Des parallèles historiques sont de nature à susciter une atmosphère d'inquiétude au Kremlin. Depuis le milieu du XIXe siècle, la Russie affiche un enchaînement de déroutes militaires et de contrecoups politiques, relève Vandamme. Il prend comme premier exemple les événements de Crimée, pas l'annexion de 2014, mais la guerre qui opposa l'Empire russe à une coalition formée de l'Empire ottoman, de l'Empire français, du Royaume-Uni et du Royaume de Sardaigne de 1853 à 1856. Provoquée par l'expansionnisme russe - encore ! -, le conflit se déroula essentiellement autour de la base navale de Sébastopol en Crimée et se termina par la défaite de la Russie, entérinée par le traité de Paris de 1856. S'ensuivit, en Russie, l'abolition du servage, un bouleversement politique dans le paysage de l'époque.

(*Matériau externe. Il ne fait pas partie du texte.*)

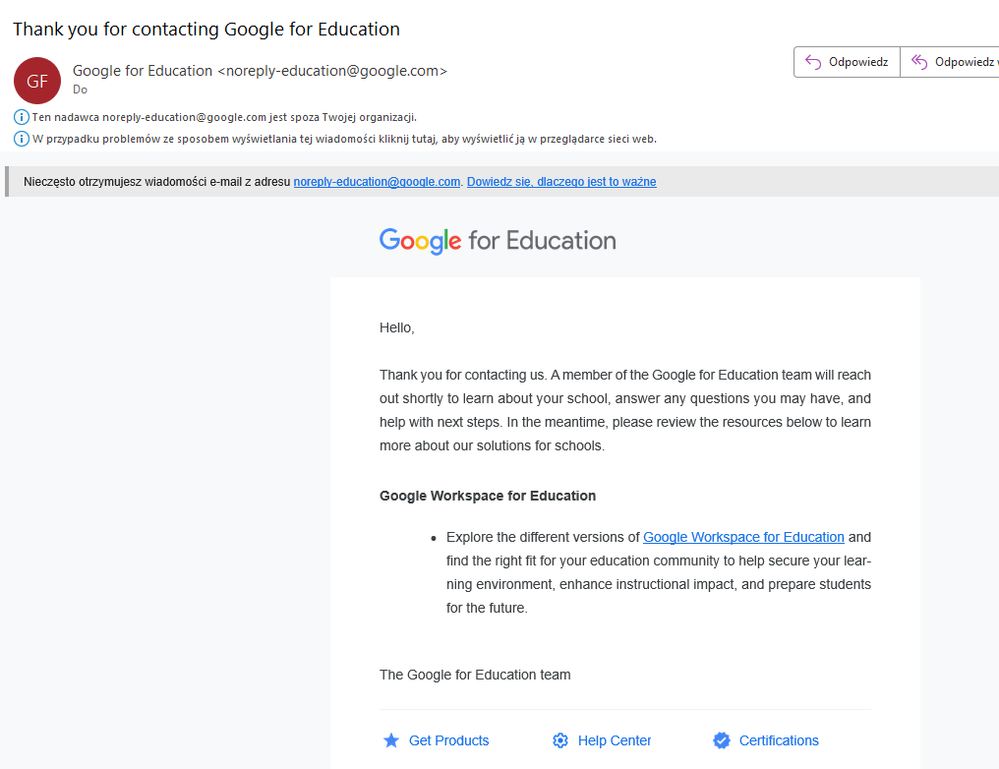Click the badge icon next to Certifications
This screenshot has height=769, width=999.
coord(721,741)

La guerre russo-japonaise, qui opposa l'Empire russe à l'Empire du Japon du 8 février 1904 au 5 septembre 1905 et préfigura les guerres modernes, eut aussi des conséquences dramatiques pour la Russie, à savoir, outre des pertes territoriales (la péninsule du Guandong et la moitié méridionale de l'île de Sakhaline) sanctionnées par le traité de Portsmouth (E.-U.), une période d'agitation politique et sociale engendrée par l'impopularité de la guerre et connue sous le nom de Révolution de 1905, laquelle annonça celle déclenchée par Lénine en 1917 à la suite de l'effondrement du front russe pendant la Première Guerre mondiale.

Enfin, la guerre d'Afghanistan qui opposa l'armée de l'Union des républiques socialistes soviétiques (URSS) aux moudjahidines (« guerriers saints ») du 27 décembre 1979 au 15 février 1989 fut suivie à un an près du démantèlement de l'Union soviétique, un événement décrit par l'occupant actuel du Kremlin comme « la plus grande catastrophe géopolitique du XXe siècle ».

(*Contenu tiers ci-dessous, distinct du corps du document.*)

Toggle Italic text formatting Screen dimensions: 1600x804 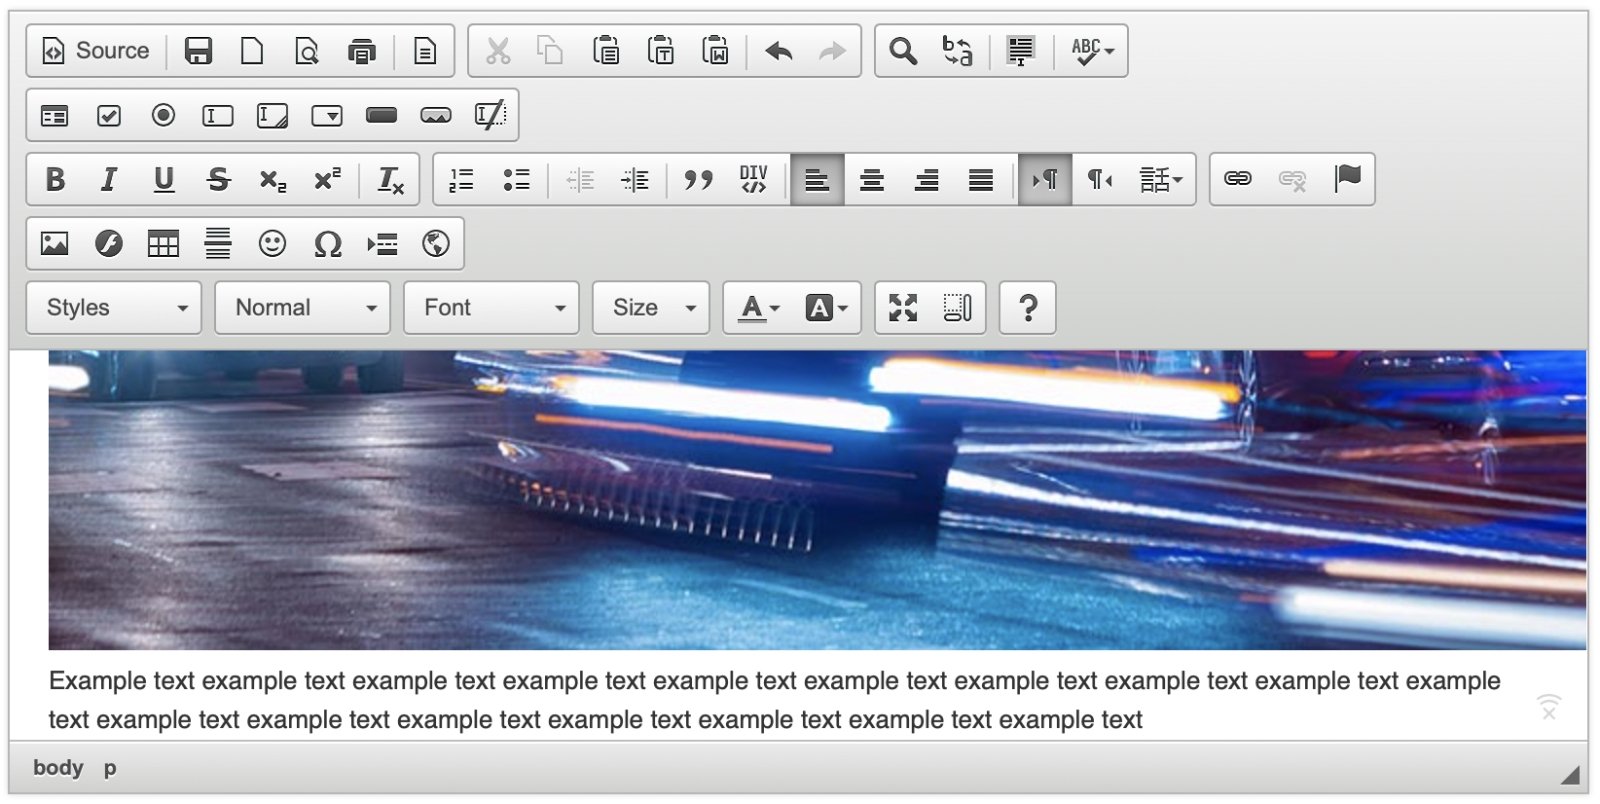(109, 180)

Une brève opération militaire ?

A présent, c'est la guerre en Ukraine, censée n'être au départ qu'une brève opération militaire afin de neutraliser le régime en place, qui semble se transformer en une déroute. Cela suscite la grogne au sein de l'élite et pose la question de savoir si Poutine peut y survivre politiquement.

Ici aussi, observe Vandamme, on peut chercher des parallèles historiques. Une étude réalisée par les universitaires Chiozza et Goemans, publiée en 2000 dans le Journal of Conflict Resolution, indique que les dictateurs ont de bonnes chances de surmonter une défaite militaire. Ces chercheurs ont examiné toutes les guerres de 1919 jusqu'au début du millénaire et concluent à une chance de survie de 50 %. En outre, ceux qui survivent à la première année peuvent se maintenir pendant une période plus longue. Un exemple type est celui de Saddam Hussein qui, après avoir été écrasé au Koweït, a pu terroriser son peuple pendant douze années supplémentaires.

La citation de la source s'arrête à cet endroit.